PROBLEM TO WORK ON:
Locate every line in the entries below that contains the string "what", treating uppercase and lowercase as different, and copy each such line.
● ● ● ● ●
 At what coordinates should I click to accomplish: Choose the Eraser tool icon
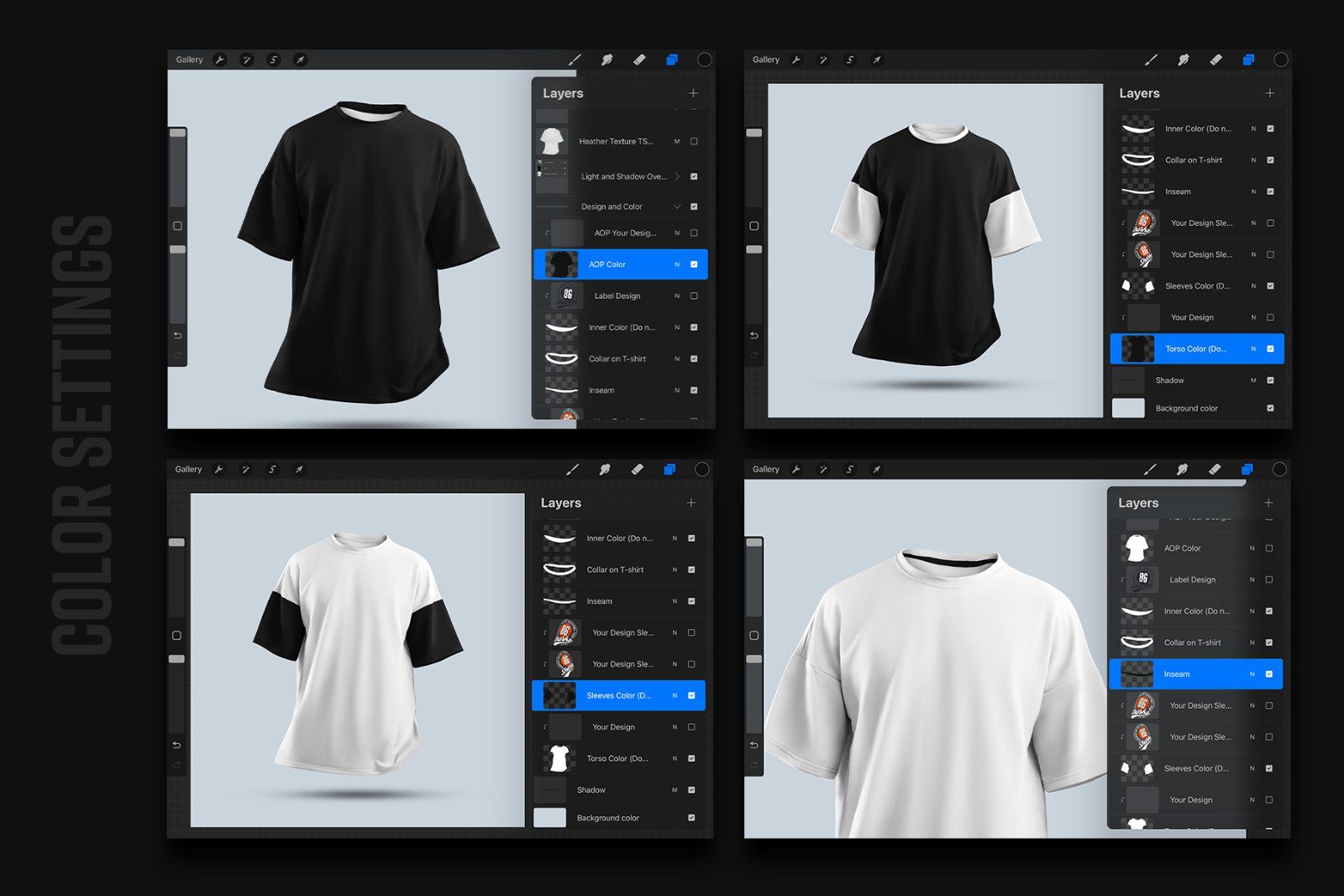[x=640, y=59]
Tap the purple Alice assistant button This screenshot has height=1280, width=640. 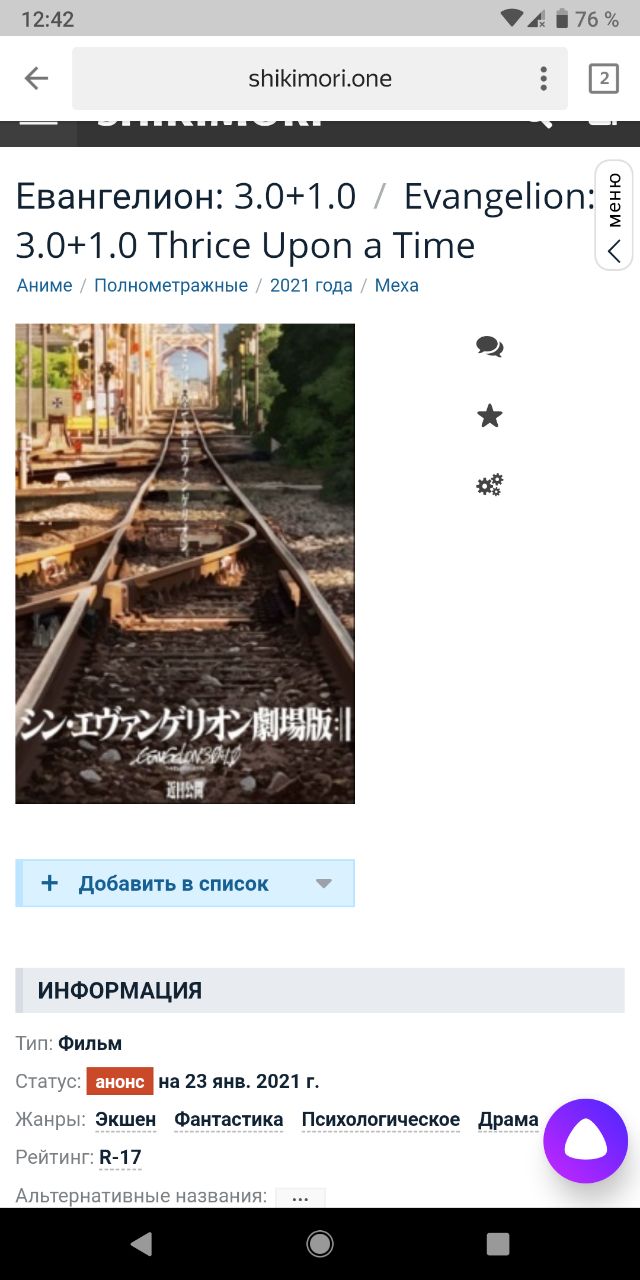click(586, 1140)
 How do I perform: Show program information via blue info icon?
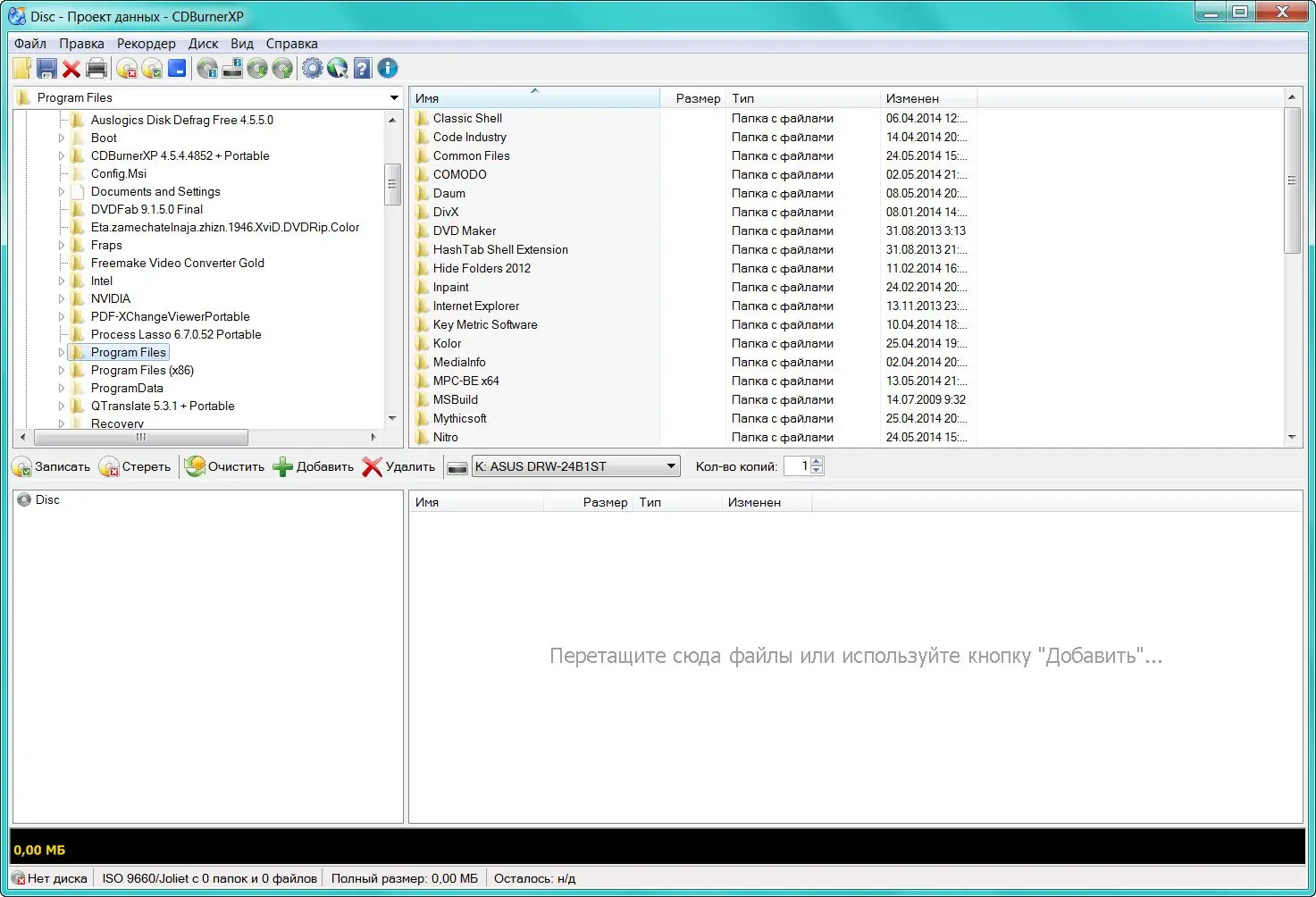[387, 68]
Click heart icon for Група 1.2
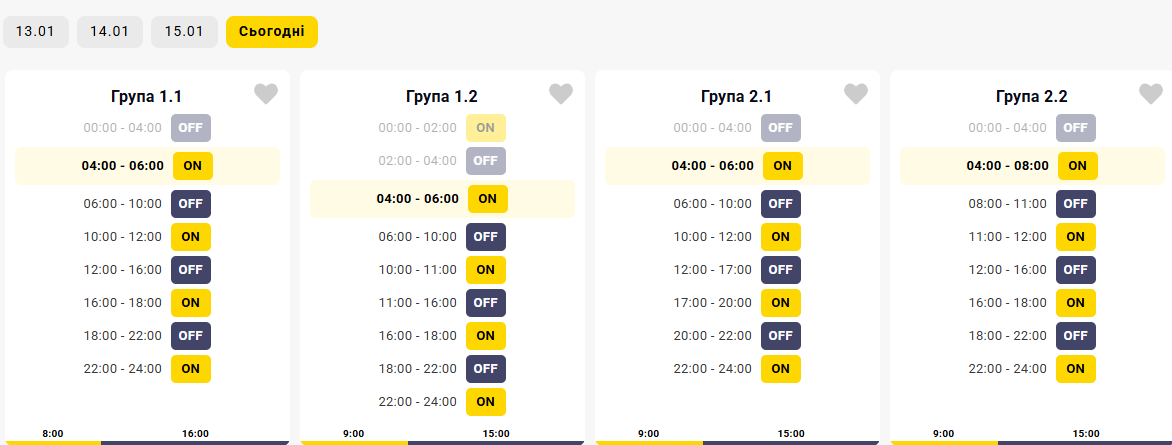 coord(561,94)
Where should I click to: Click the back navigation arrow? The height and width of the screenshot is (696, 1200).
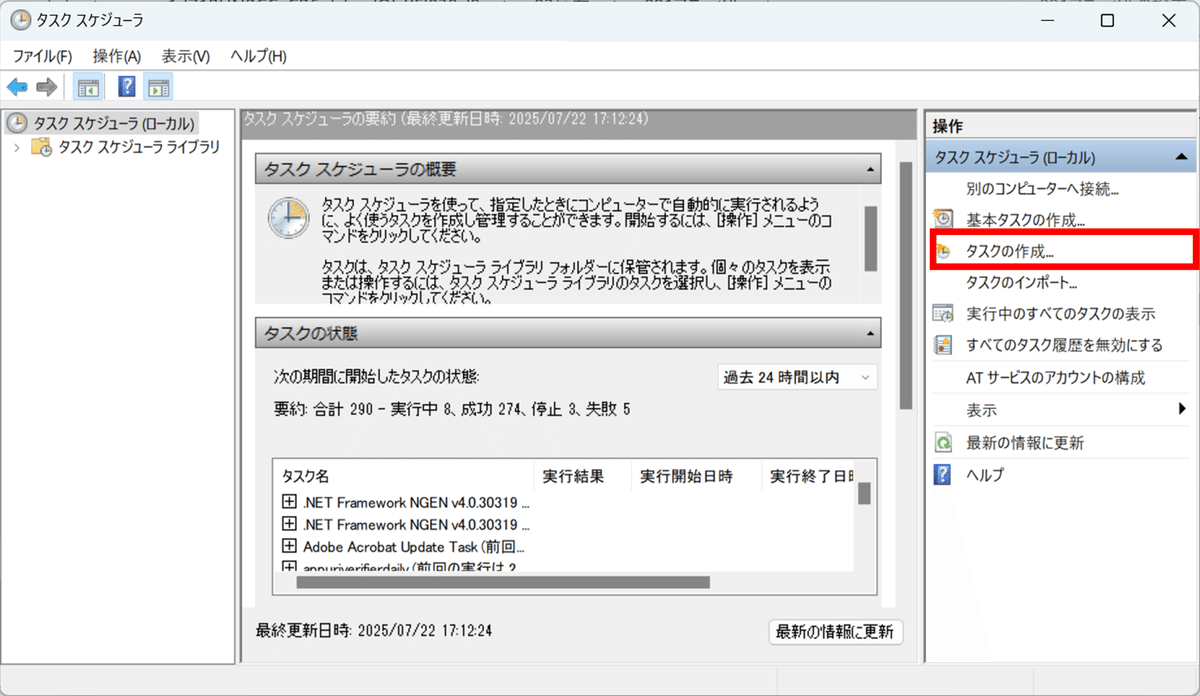click(17, 86)
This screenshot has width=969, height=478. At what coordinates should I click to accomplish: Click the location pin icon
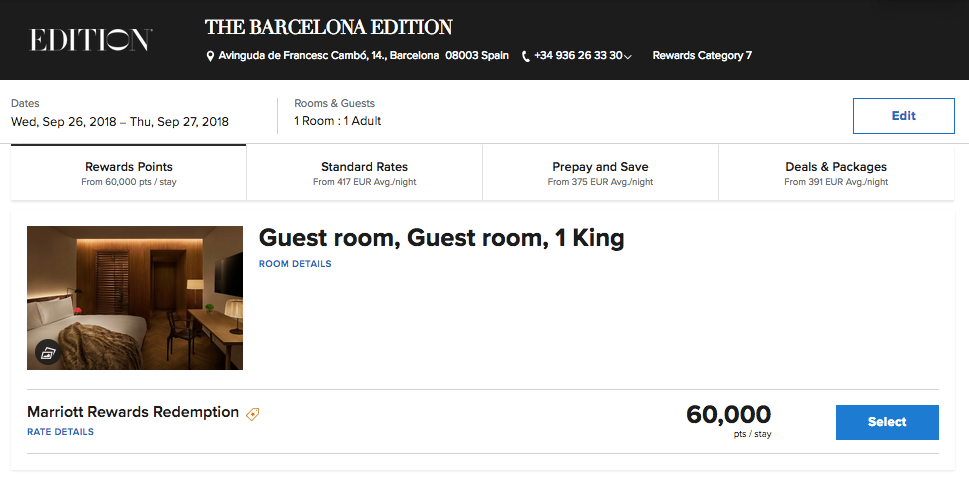point(210,56)
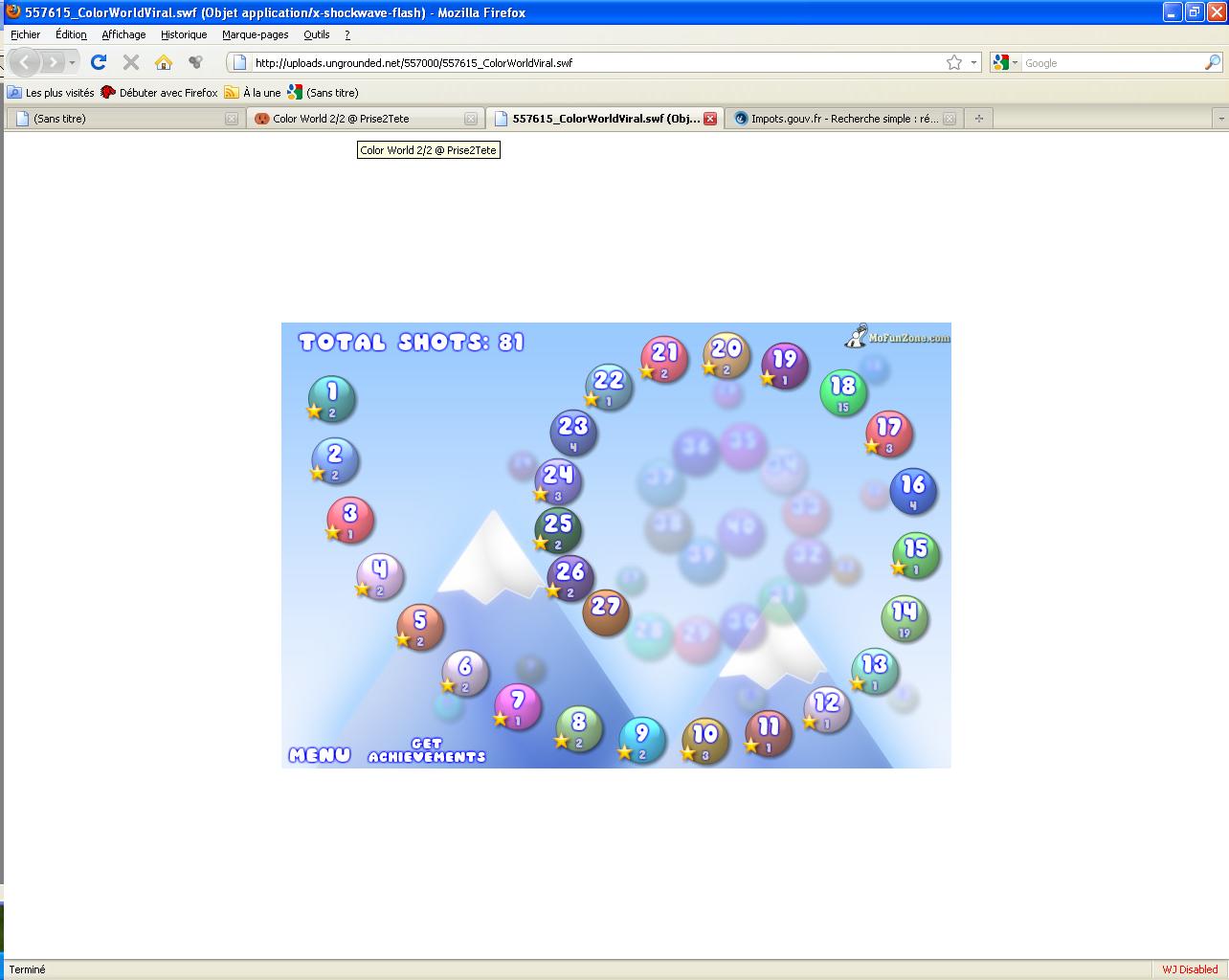The image size is (1229, 980).
Task: Expand the address bar history dropdown
Action: [974, 62]
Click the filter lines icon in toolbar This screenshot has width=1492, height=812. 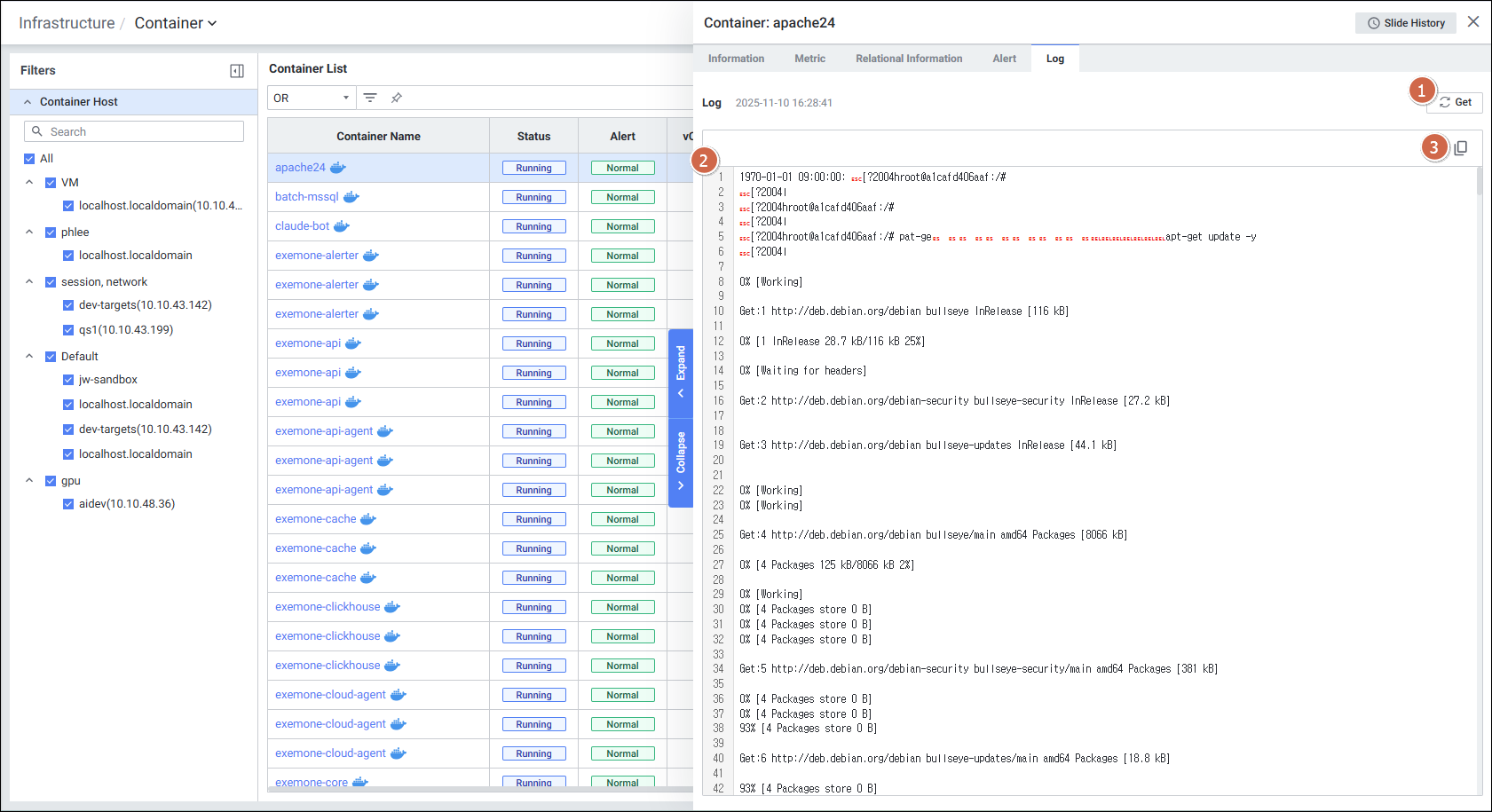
● ● ● ● ●
EXERCISE OUTPUT:
 At what coordinates should I click to accomplish: Choose the Eraser tool icon
This screenshot has width=969, height=478. At what coordinates should I click to accomplish: Click the location pin icon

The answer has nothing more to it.